━━━━━ RECORD SET ━━━━━

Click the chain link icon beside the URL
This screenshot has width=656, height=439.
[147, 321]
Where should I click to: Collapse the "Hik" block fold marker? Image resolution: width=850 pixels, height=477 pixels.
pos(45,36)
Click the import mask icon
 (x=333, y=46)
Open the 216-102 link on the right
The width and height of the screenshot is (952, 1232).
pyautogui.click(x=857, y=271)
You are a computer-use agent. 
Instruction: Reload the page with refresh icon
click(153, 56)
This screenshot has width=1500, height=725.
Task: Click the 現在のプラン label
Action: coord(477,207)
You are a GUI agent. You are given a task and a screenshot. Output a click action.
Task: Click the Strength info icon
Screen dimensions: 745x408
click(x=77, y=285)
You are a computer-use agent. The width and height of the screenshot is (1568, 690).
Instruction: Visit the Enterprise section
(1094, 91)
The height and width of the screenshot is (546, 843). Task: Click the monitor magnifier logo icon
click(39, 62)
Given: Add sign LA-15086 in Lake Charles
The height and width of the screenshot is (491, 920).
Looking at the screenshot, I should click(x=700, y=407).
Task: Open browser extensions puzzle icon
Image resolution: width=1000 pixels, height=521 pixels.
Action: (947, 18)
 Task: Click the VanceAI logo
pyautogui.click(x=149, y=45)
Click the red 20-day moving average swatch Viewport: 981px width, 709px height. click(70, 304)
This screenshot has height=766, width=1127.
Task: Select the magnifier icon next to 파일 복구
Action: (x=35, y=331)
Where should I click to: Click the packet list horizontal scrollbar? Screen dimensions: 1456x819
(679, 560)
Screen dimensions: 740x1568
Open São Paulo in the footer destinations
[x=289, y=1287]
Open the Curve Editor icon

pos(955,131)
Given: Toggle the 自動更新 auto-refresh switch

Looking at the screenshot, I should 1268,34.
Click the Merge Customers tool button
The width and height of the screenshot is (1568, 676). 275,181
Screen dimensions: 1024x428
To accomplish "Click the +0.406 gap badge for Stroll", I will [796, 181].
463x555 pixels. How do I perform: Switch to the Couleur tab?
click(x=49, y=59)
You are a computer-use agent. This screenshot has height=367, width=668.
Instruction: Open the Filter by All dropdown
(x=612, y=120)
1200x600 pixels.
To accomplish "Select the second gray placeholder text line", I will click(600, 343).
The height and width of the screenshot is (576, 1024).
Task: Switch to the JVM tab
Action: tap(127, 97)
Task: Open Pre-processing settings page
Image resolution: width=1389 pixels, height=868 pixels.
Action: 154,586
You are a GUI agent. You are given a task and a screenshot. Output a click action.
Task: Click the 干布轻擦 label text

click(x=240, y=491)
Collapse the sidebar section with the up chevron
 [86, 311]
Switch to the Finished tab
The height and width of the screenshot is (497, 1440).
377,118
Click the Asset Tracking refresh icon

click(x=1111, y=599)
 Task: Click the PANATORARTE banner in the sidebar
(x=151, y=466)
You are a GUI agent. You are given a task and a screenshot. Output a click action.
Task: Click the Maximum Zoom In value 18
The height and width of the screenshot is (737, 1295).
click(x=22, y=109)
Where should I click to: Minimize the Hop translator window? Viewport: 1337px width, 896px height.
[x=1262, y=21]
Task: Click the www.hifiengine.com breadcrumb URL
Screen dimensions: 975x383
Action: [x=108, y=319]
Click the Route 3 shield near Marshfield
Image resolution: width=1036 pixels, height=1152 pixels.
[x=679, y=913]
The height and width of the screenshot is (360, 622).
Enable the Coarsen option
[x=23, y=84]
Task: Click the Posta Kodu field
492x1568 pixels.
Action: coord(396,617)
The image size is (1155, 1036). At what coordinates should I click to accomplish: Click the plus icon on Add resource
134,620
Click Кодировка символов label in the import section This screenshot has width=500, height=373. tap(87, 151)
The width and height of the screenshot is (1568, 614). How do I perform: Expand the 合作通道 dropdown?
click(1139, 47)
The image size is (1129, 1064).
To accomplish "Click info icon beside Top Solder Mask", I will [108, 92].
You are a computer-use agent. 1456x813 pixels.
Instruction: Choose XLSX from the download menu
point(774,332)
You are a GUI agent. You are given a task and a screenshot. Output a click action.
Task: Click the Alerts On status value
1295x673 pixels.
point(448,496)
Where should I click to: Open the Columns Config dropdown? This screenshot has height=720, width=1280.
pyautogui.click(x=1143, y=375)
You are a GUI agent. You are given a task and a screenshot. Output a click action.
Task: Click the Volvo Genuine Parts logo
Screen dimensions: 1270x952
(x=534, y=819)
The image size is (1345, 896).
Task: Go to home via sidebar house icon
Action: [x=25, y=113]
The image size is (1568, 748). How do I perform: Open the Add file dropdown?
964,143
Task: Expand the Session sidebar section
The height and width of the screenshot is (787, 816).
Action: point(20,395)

━━━━━

Each entry above is to be set down again in exactly the same words.

Click the chain link icon beside the URL
This screenshot has width=656, height=439.
[147, 321]
Where should I click to: Collapse the "Hik" block fold marker? Image resolution: width=850 pixels, height=477 pixels.
pos(45,36)
Click the import mask icon
 (x=333, y=46)
Open the 216-102 link on the right
The width and height of the screenshot is (952, 1232).
pyautogui.click(x=857, y=271)
You are a computer-use agent. 
Instruction: Reload the page with refresh icon
click(153, 56)
This screenshot has width=1500, height=725.
Task: Click the 現在のプラン label
Action: coord(477,207)
You are a GUI agent. You are given a task and a screenshot. Output a click action.
Task: Click the Strength info icon
Screen dimensions: 745x408
click(x=77, y=285)
You are a computer-use agent. The width and height of the screenshot is (1568, 690).
Instruction: Visit the Enterprise section
(1094, 91)
The height and width of the screenshot is (546, 843). Task: Click the monitor magnifier logo icon
click(39, 62)
Given: Add sign LA-15086 in Lake Charles
The height and width of the screenshot is (491, 920).
Looking at the screenshot, I should click(x=700, y=407).
Task: Open browser extensions puzzle icon
Image resolution: width=1000 pixels, height=521 pixels.
Action: (947, 18)
 Task: Click the VanceAI logo
pyautogui.click(x=149, y=45)
Click the red 20-day moving average swatch Viewport: 981px width, 709px height. click(70, 304)
This screenshot has height=766, width=1127.
Task: Select the magnifier icon next to 파일 복구
Action: (x=35, y=331)
Where should I click to: Click the packet list horizontal scrollbar? Screen dimensions: 1456x819
(679, 560)
Screen dimensions: 740x1568
Open São Paulo in the footer destinations
[x=289, y=1287]
Open the Curve Editor icon

pos(955,131)
Given: Toggle the 自動更新 auto-refresh switch

Looking at the screenshot, I should 1268,34.
Click the Merge Customers tool button
The width and height of the screenshot is (1568, 676). 275,181
Screen dimensions: 1024x428
To accomplish "Click the +0.406 gap badge for Stroll", I will [796, 181].
463x555 pixels. How do I perform: Switch to the Couleur tab?
click(x=49, y=59)
You are a computer-use agent. This screenshot has height=367, width=668.
Instruction: Open the Filter by All dropdown
(x=612, y=120)
1200x600 pixels.
To accomplish "Select the second gray placeholder text line", I will click(600, 343).
The height and width of the screenshot is (576, 1024).
Task: Switch to the JVM tab
Action: tap(127, 97)
Task: Open Pre-processing settings page
Image resolution: width=1389 pixels, height=868 pixels.
Action: 154,586
You are a GUI agent. You are given a task and a screenshot. Output a click action.
Task: Click the 干布轻擦 label text

click(x=240, y=491)
Collapse the sidebar section with the up chevron
 [86, 311]
Switch to the Finished tab
The height and width of the screenshot is (497, 1440).
377,118
Click the Asset Tracking refresh icon

click(x=1111, y=599)
 Task: Click the PANATORARTE banner in the sidebar
(x=151, y=466)
You are a GUI agent. You are given a task and a screenshot. Output a click action.
Task: Click the Maximum Zoom In value 18
The height and width of the screenshot is (737, 1295).
click(x=22, y=109)
Where should I click to: Minimize the Hop translator window? Viewport: 1337px width, 896px height.
[x=1262, y=21]
Task: Click the www.hifiengine.com breadcrumb URL
Screen dimensions: 975x383
Action: [x=108, y=319]
Click the Route 3 shield near Marshfield
Image resolution: width=1036 pixels, height=1152 pixels.
[x=679, y=913]
The height and width of the screenshot is (360, 622).
Enable the Coarsen option
[x=23, y=84]
Task: Click the Posta Kodu field
492x1568 pixels.
Action: coord(396,617)
The image size is (1155, 1036). At what coordinates should I click to accomplish: Click the plus icon on Add resource
134,620
Click Кодировка символов label in the import section This screenshot has width=500, height=373. tap(87, 151)
The width and height of the screenshot is (1568, 614). How do I perform: Expand the 合作通道 dropdown?
click(1139, 47)
The image size is (1129, 1064).
To accomplish "Click info icon beside Top Solder Mask", I will [108, 92].
You are a computer-use agent. 1456x813 pixels.
Instruction: Choose XLSX from the download menu
point(774,332)
You are a GUI agent. You are given a task and a screenshot. Output a click action.
Task: Click the Alerts On status value
1295x673 pixels.
point(448,496)
Where should I click to: Open the Columns Config dropdown? This screenshot has height=720, width=1280.
pyautogui.click(x=1143, y=375)
You are a GUI agent. You are given a task and a screenshot. Output a click action.
Task: Click the Volvo Genuine Parts logo
Screen dimensions: 1270x952
(x=534, y=819)
The image size is (1345, 896).
Task: Go to home via sidebar house icon
Action: [x=25, y=113]
The image size is (1568, 748). How do I perform: Open the Add file dropdown?
964,143
Task: Expand the Session sidebar section
The height and width of the screenshot is (787, 816).
Action: point(20,395)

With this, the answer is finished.